Description:
We are looking for a Site Reliability Engineer who views "manual effort" as a bug to be fixed. In this role, you won't just be keeping the lights on; you will be the architect of our system’s resilience. We need a proactive engineer who is obsessed with Kubernetes and Cloud infrastructure, but also has a visionary streak—someone eager to experiment with AI-driven operations (AIOps) to predict failures and automate responses.
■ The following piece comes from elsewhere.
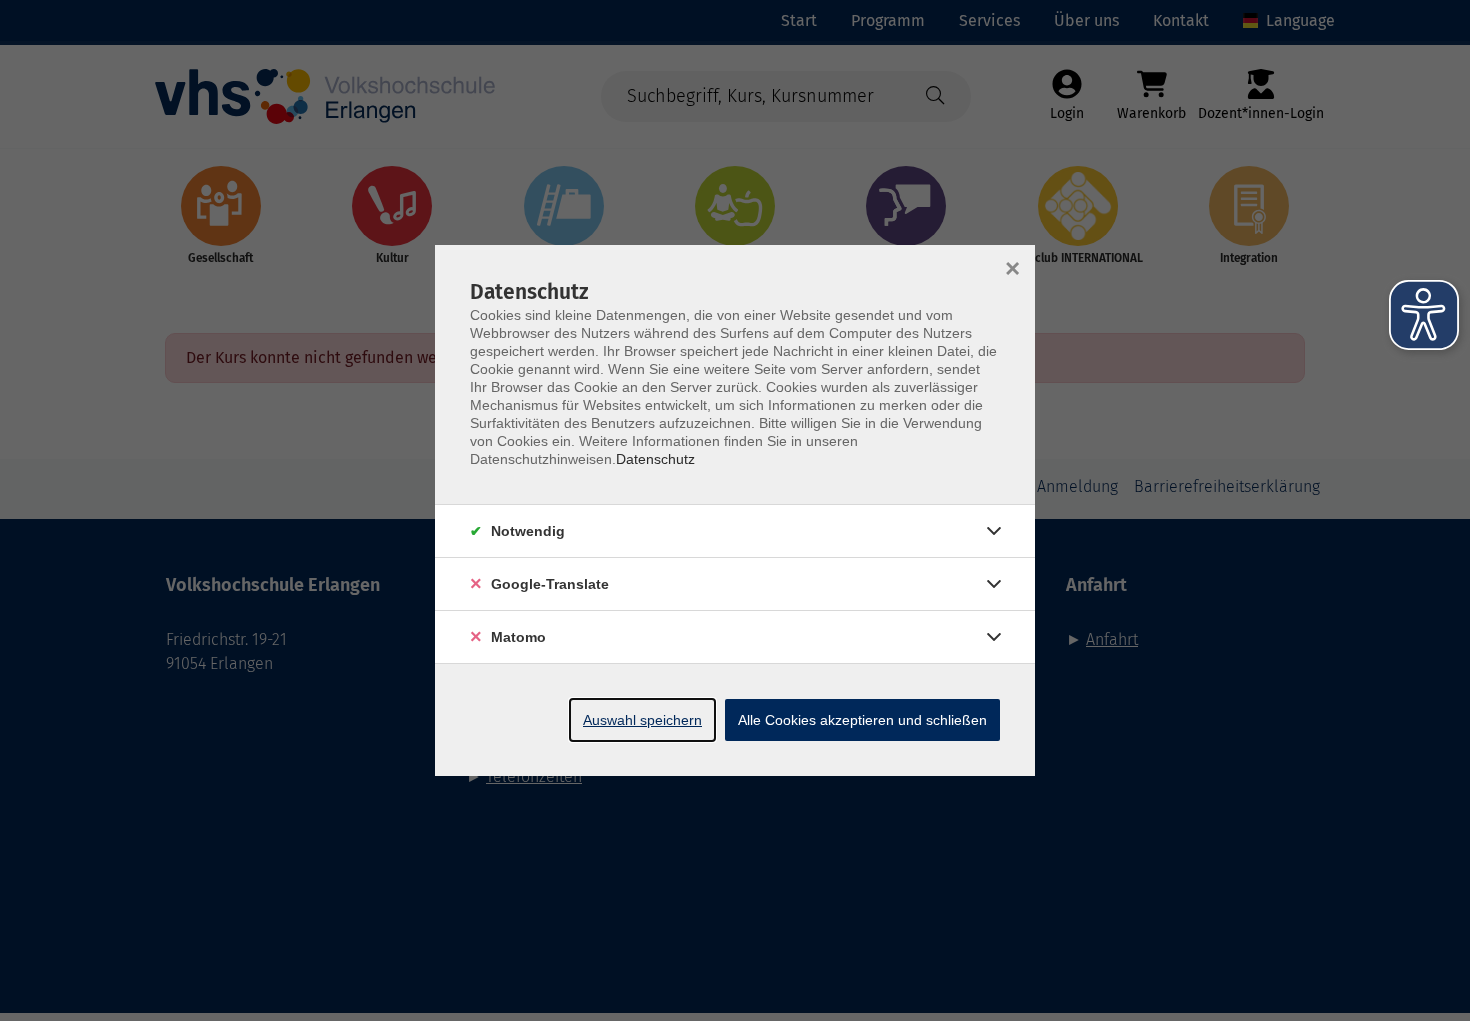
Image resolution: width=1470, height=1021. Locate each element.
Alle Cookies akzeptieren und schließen (862, 720)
If you enjoy building self-healing systems and staying ahead of the tech curve, this is the place for you.
What you will be doing
- Engineering Reliability: Designing and implementing self-healing infrastructure using Kubernetes to maintain high uptime and system integrity
- Scaling Cloud Ecosystems: Optimizing our cloud footprint (AWS/GCP/Azure) to ensure our platforms can handle rapid growth without breaking a sweat
- Innovating with AI: Proactively identifying opportunities to integrate AI tools into our observability stack to automate incident detection and root-cause analysis
- Eliminating Toil: Writing clean, efficient code to automate repetitive operational tasks, turning manual workflows into seamless "set and forget" processes
- Defining Observability: Building advanced monitoring and alerting frameworks that provide deep insights into system health and performance
What we are looking for
- Kubernetes Power User: Extensive experience managing production-grade K8s environments, including ingress, service mesh, and container security
- Cloud Infrastructure Expert: A deep understanding of cloud networking, storage, and compute services within a major provider (AWS, Azure, or GCP)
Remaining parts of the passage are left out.